= Data supplied =
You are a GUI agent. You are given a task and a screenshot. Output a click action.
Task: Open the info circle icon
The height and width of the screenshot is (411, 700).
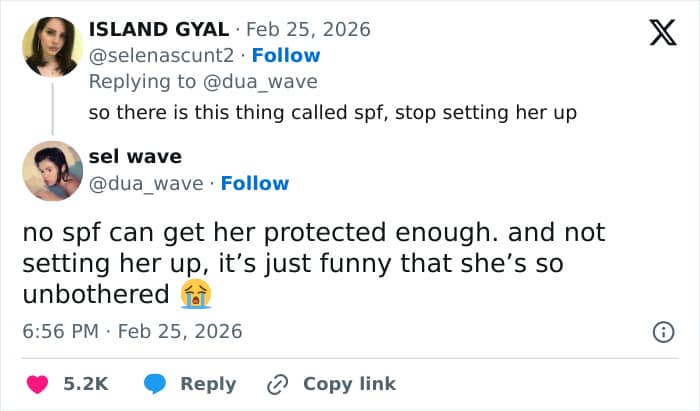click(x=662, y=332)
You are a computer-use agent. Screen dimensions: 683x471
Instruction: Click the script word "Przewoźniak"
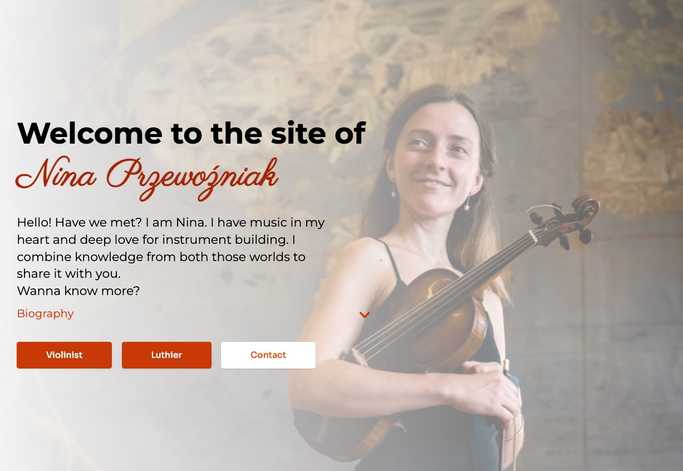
---
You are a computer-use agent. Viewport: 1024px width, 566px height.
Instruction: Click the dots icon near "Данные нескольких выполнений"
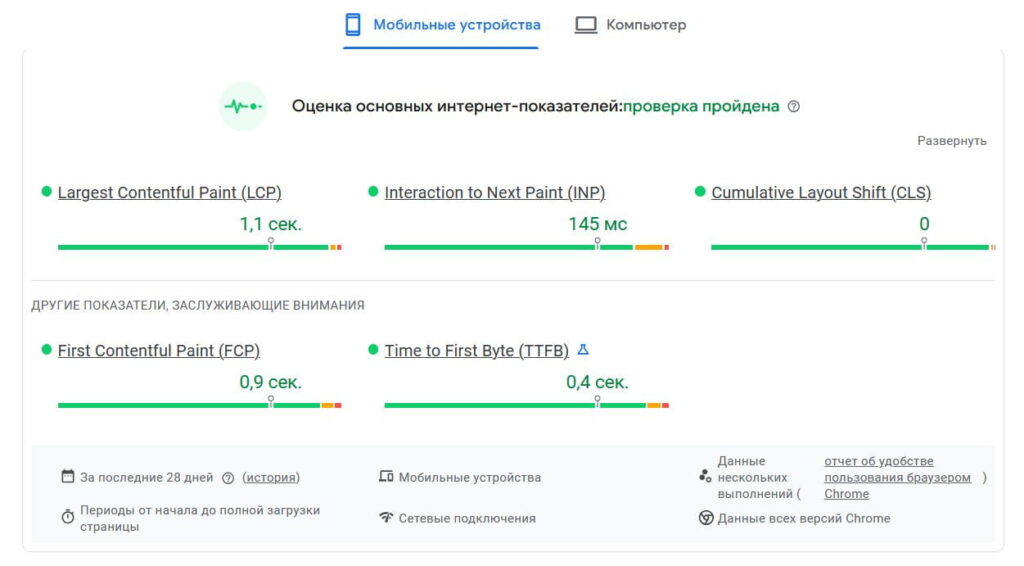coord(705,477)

= What to work on =
Make a copy of each line in the records above that has the word "computer".

= Answer box =
You are a computer-use agent. Screen dimensions: 683x471
You are a computer-use agent. Viewport: 1024px width, 566px height.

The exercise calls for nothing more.